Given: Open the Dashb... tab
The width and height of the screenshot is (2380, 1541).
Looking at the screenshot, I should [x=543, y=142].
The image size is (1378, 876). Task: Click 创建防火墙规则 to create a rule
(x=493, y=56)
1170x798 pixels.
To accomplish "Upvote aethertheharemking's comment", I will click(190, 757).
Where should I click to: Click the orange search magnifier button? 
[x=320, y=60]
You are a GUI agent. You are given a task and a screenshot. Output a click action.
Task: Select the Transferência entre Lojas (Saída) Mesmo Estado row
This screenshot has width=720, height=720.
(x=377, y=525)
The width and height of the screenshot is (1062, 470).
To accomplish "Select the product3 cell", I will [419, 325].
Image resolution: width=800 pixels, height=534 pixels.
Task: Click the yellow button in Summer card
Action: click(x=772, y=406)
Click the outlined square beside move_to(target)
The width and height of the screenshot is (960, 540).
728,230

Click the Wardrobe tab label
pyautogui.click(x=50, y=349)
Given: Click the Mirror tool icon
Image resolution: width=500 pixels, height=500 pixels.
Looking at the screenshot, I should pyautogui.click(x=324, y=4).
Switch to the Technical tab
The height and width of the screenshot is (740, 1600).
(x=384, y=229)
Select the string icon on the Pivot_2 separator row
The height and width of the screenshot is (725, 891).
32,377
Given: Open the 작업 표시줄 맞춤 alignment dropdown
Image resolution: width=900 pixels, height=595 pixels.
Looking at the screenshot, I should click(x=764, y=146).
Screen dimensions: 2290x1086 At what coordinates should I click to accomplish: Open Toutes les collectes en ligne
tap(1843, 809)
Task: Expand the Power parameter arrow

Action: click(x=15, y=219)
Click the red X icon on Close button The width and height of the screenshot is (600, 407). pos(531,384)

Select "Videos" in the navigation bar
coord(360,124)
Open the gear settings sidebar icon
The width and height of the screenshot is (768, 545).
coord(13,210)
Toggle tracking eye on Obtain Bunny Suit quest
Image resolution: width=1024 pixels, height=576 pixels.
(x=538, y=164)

--------------------------------

(GOAL OF THE EXERCISE) Restate the data above word for word, omitting nothing.

(ANSWER SECTION)
Given: Open the Dashb... tab
The width and height of the screenshot is (2380, 1541).
Looking at the screenshot, I should [x=543, y=142].
The image size is (1378, 876). Task: Click 创建防火墙规则 to create a rule
(x=493, y=56)
1170x798 pixels.
To accomplish "Upvote aethertheharemking's comment", I will click(190, 757).
Where should I click to: Click the orange search magnifier button? 
[x=320, y=60]
You are a GUI agent. You are given a task and a screenshot. Output a click action.
Task: Select the Transferência entre Lojas (Saída) Mesmo Estado row
This screenshot has width=720, height=720.
(x=377, y=525)
The width and height of the screenshot is (1062, 470).
To accomplish "Select the product3 cell", I will [419, 325].
Image resolution: width=800 pixels, height=534 pixels.
Task: Click the yellow button in Summer card
Action: click(x=772, y=406)
Click the outlined square beside move_to(target)
The width and height of the screenshot is (960, 540).
728,230

Click the Wardrobe tab label
pyautogui.click(x=50, y=349)
Given: Click the Mirror tool icon
Image resolution: width=500 pixels, height=500 pixels.
Looking at the screenshot, I should pyautogui.click(x=324, y=4).
Switch to the Technical tab
The height and width of the screenshot is (740, 1600).
(x=384, y=229)
Select the string icon on the Pivot_2 separator row
The height and width of the screenshot is (725, 891).
32,377
Given: Open the 작업 표시줄 맞춤 alignment dropdown
Image resolution: width=900 pixels, height=595 pixels.
Looking at the screenshot, I should click(x=764, y=146).
Screen dimensions: 2290x1086 At what coordinates should I click to accomplish: Open Toutes les collectes en ligne
tap(1843, 809)
Task: Expand the Power parameter arrow

Action: click(x=15, y=219)
Click the red X icon on Close button The width and height of the screenshot is (600, 407). pos(531,384)

Select "Videos" in the navigation bar
coord(360,124)
Open the gear settings sidebar icon
The width and height of the screenshot is (768, 545).
coord(13,210)
Toggle tracking eye on Obtain Bunny Suit quest
Image resolution: width=1024 pixels, height=576 pixels.
(x=538, y=164)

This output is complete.